Cohort two had also received at least two prior regimens (range 5-13), but progressed during or within 60 days of their last regimen, was refractory to lenalidomide, bortezomib, and dexamethasone (except one dexamethasone-refractory patient) and had received adequate prior alkylator therapy. High-risk cytogenetics were present in 17% vs. 9% of cohort one.

In cohort one, there were 5 partial responses, 6 minor plus partial responses, and 14 cases of stable disease, Dr. Shah said. The median time to response was 4.4 months and median progression-free survival was 3.7 months. The cohort had very durable responses at a median of 8.6 months (range 1.4-20 months), and an overall survival of 19 months, he said.

In cohort two, there were 4 partial responses, 6 minimal plus partial responses and 5 patients with stable disease. The median time on treatment about doubled from 2.1 in cohort one to 3.9 months, with a shorter time to response of 3.4 months. The median duration of response was shorter at 5.4 months, "but again this was a very different patient population," Dr. Shah said.

An analysis of baseline AAG levels in 45 patients revealed that patients with low AAG remained on study longer than did those with high AAG in both cohort one (3.4 months vs. 1.7 months) and cohort two (6.2 months vs. 1.6 months). Moreover, 24% of low-AAG patients on monotherapy and 22% on combination therapy achieved at least a partial response, whereas no patient with high AAG levels did so.

In vitro work has shown that increasing levels of AAG result in increased half maximal inhibitory concentration (IC₅₀) of ARRY-520, suggesting that patients with elevated AAG may have subtherapeutic exposure to the drug, Dr. Shah explained. AAG does not bind to other standard multiple myeloma agents on the market, and is not correlated with prognostic markers in myeloma.
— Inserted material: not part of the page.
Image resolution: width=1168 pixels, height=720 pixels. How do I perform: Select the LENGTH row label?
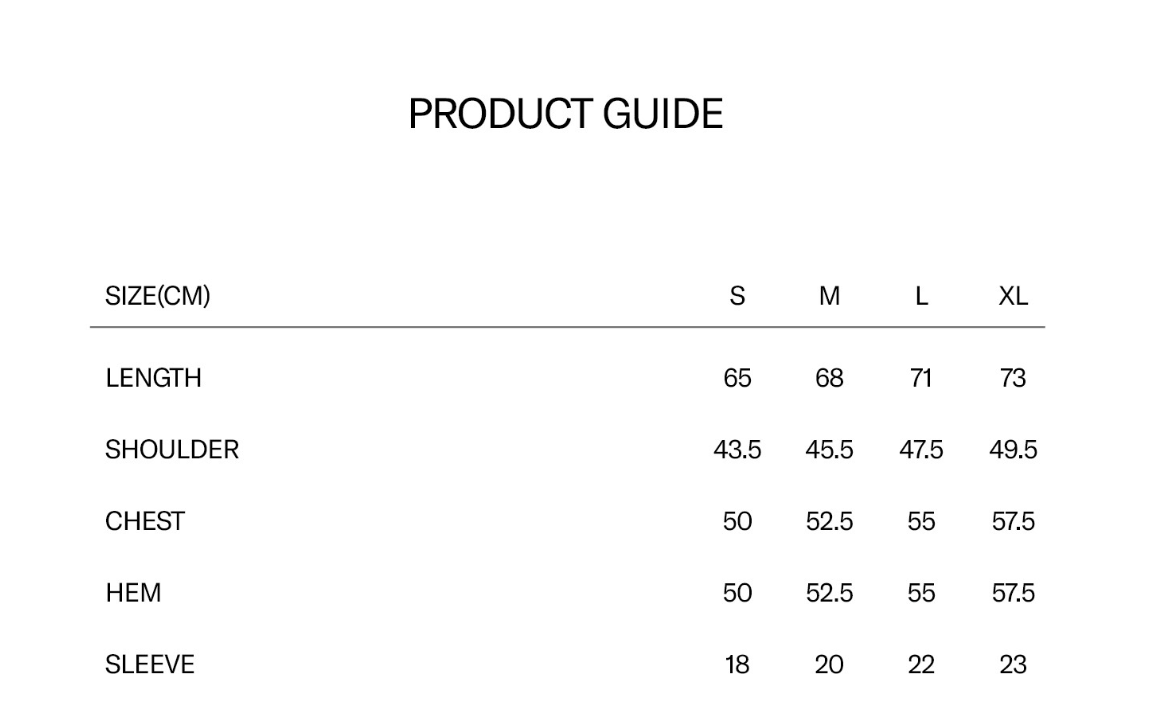pos(153,378)
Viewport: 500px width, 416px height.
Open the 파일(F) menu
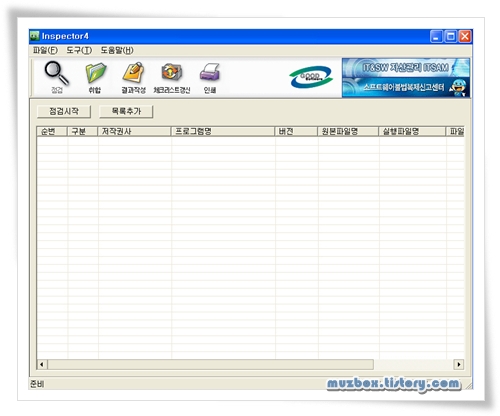[x=45, y=50]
Nonhematologic adverse events were very low, including one case each of grade 4 fatigue and hypokalemia, and two cases of grade 4 pneumonia.
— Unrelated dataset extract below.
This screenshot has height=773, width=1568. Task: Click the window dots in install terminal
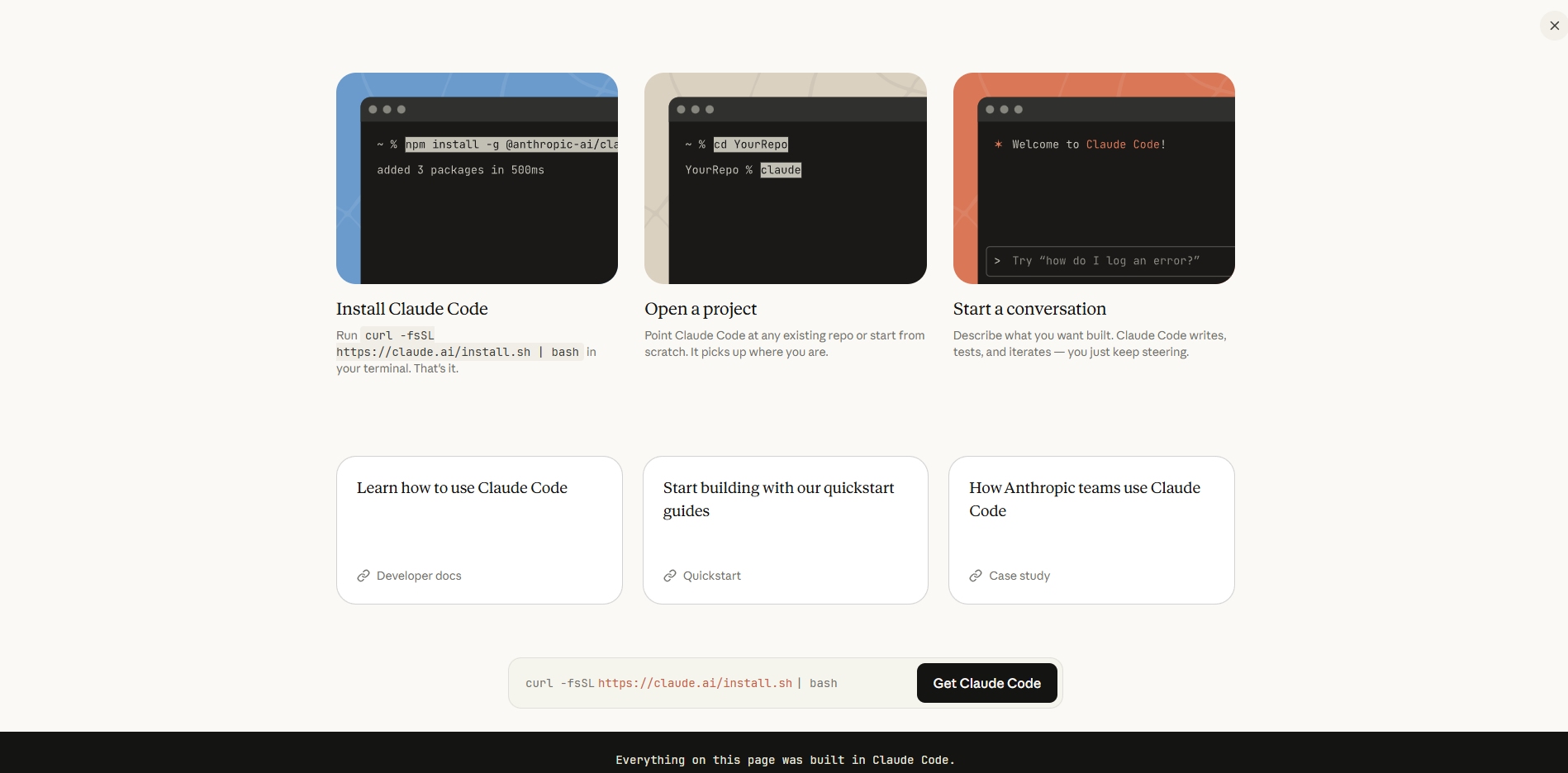[x=387, y=109]
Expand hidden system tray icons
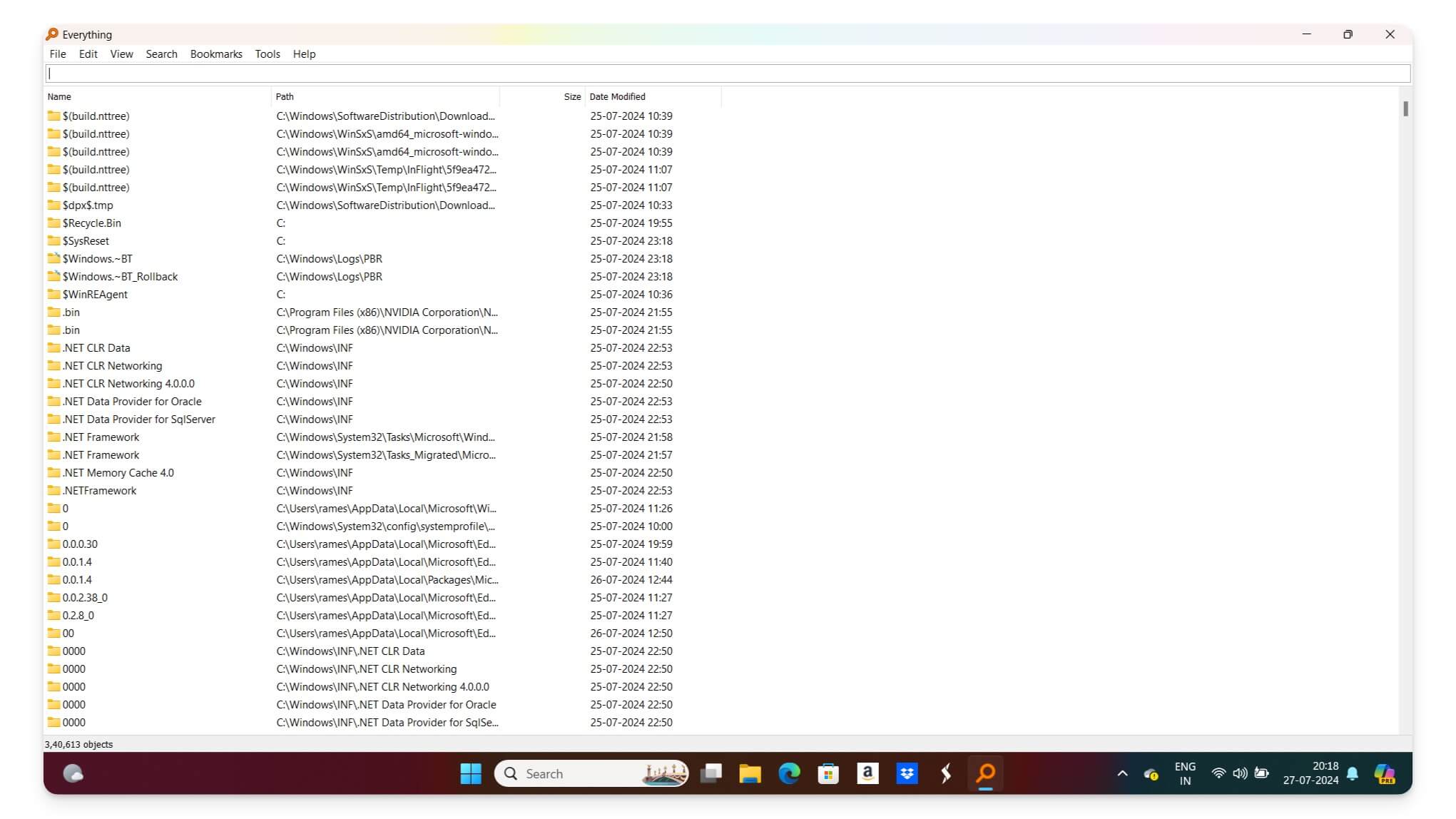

As expected from the biology of the drug, grade 3/4 hematologic events were more common, but generally reversible and not observed to be cumulative out to 3 years of therapy, Dr. Shah said. Grade 4 neutropenia, thrombocytopenia, and anemia were present in 28%, 25%, and 6% of patients in cohort one and in 38%, 19% and 5% of cohort two, respectively. Febrile neutropenia was grade 3 only, and reported in just one patient in each group, he noted.

Dr. Shah and coauthors reported relationships with study sponsor Array BioPharma, which is developing ARRY-520. Dr. Palumbo disclosed relationships with other companies.